Rows of pointing data:
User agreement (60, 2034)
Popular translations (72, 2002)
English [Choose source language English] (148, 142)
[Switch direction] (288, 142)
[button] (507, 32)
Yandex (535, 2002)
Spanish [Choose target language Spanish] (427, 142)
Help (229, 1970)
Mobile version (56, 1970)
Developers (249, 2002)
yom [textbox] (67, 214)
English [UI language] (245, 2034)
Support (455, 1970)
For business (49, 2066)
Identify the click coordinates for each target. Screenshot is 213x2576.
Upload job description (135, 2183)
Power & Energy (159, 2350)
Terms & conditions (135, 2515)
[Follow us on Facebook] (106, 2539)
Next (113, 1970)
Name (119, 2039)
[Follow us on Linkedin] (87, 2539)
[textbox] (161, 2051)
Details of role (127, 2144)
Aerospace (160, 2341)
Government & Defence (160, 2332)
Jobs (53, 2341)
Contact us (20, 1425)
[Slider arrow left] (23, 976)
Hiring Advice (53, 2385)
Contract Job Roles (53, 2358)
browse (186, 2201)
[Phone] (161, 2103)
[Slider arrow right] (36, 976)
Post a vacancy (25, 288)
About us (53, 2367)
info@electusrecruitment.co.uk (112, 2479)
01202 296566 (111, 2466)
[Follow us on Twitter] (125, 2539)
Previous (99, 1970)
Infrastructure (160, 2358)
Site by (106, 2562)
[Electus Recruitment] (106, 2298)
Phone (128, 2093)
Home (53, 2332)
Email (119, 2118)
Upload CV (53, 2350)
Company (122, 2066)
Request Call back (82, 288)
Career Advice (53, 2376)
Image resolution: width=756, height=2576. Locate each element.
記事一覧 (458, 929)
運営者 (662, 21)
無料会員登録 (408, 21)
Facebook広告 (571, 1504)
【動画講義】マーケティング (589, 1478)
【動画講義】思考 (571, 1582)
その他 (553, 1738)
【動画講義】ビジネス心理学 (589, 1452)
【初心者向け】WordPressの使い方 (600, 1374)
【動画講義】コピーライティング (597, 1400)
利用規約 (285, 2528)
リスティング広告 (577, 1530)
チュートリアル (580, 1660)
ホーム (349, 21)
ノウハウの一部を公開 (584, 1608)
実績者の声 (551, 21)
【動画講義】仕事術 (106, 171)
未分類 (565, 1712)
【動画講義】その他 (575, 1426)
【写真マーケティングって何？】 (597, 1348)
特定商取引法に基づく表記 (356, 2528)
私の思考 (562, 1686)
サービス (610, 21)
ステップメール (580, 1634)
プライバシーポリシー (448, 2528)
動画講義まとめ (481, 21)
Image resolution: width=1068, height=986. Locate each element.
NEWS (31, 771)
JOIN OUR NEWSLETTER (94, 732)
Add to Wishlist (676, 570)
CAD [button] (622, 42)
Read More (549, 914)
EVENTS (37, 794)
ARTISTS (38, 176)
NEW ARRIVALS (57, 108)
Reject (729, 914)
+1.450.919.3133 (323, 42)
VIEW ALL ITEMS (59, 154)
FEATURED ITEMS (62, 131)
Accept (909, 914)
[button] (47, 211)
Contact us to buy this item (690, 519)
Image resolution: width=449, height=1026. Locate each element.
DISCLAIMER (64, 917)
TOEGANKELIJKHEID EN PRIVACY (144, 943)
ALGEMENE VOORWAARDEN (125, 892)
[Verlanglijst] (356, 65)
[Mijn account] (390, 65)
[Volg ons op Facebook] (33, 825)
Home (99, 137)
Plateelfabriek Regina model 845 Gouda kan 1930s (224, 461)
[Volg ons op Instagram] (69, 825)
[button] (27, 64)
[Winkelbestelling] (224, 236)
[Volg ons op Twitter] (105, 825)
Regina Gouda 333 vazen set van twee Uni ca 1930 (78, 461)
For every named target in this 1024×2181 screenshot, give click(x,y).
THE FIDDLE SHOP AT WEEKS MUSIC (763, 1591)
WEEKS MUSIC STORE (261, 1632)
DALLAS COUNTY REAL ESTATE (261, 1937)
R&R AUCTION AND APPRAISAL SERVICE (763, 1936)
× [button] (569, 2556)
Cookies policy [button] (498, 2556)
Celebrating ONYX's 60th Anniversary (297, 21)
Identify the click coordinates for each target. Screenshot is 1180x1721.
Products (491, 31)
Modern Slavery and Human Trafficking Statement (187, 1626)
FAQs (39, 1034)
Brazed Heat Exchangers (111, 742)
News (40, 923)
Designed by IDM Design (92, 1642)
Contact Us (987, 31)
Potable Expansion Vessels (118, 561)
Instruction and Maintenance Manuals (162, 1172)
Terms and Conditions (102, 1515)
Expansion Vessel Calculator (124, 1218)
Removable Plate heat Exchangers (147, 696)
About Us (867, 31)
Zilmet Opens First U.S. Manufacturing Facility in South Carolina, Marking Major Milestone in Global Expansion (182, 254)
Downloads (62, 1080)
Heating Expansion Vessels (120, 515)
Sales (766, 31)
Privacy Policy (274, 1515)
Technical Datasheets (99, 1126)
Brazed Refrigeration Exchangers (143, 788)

### [Objective]
Output the listing from the line that contains "Accept (909, 914)" up to and including the line that contains "Products (491, 31)" as a Markdown table with two columns, Row and Line. Number each row, and leave out blank lines.

### [Task output]
| Row | Line |
|---|---|
| 1 | Accept (909, 914) |
| 2 | [button] (47, 211) |
| 3 | Contact us to buy this item (690, 519) |
| 4 | Image resolution: width=449, height=1026. Locate each element. |
| 5 | DISCLAIMER (64, 917) |
| 6 | TOEGANKELIJKHEID EN PRIVACY (144, 943) |
| 7 | ALGEMENE VOORWAARDEN (125, 892) |
| 8 | [Verlanglijst] (356, 65) |
| 9 | [Mijn account] (390, 65) |
| 10 | [Volg ons op Facebook] (33, 825) |
| 11 | Home (99, 137) |
| 12 | Plateelfabriek Regina model 845 Gouda kan 1930s (224, 461) |
| 13 | [Volg ons op Instagram] (69, 825) |
| 14 | [button] (27, 64) |
| 15 | [Winkelbestelling] (224, 236) |
| 16 | [Volg ons op Twitter] (105, 825) |
| 17 | Regina Gouda 333 vazen set van twee Uni ca 1930 (78, 461) |
| 18 | For every named target in this 1024×2181 screenshot, give click(x,y). |
| 19 | THE FIDDLE SHOP AT WEEKS MUSIC (763, 1591) |
| 20 | WEEKS MUSIC STORE (261, 1632) |
| 21 | DALLAS COUNTY REAL ESTATE (261, 1937) |
| 22 | R&R AUCTION AND APPRAISAL SERVICE (763, 1936) |
| 23 | × [button] (569, 2556) |
| 24 | Cookies policy [button] (498, 2556) |
| 25 | Celebrating ONYX's 60th Anniversary (297, 21) |
| 26 | Identify the click coordinates for each target. Screenshot is 1180x1721. |
| 27 | Products (491, 31) |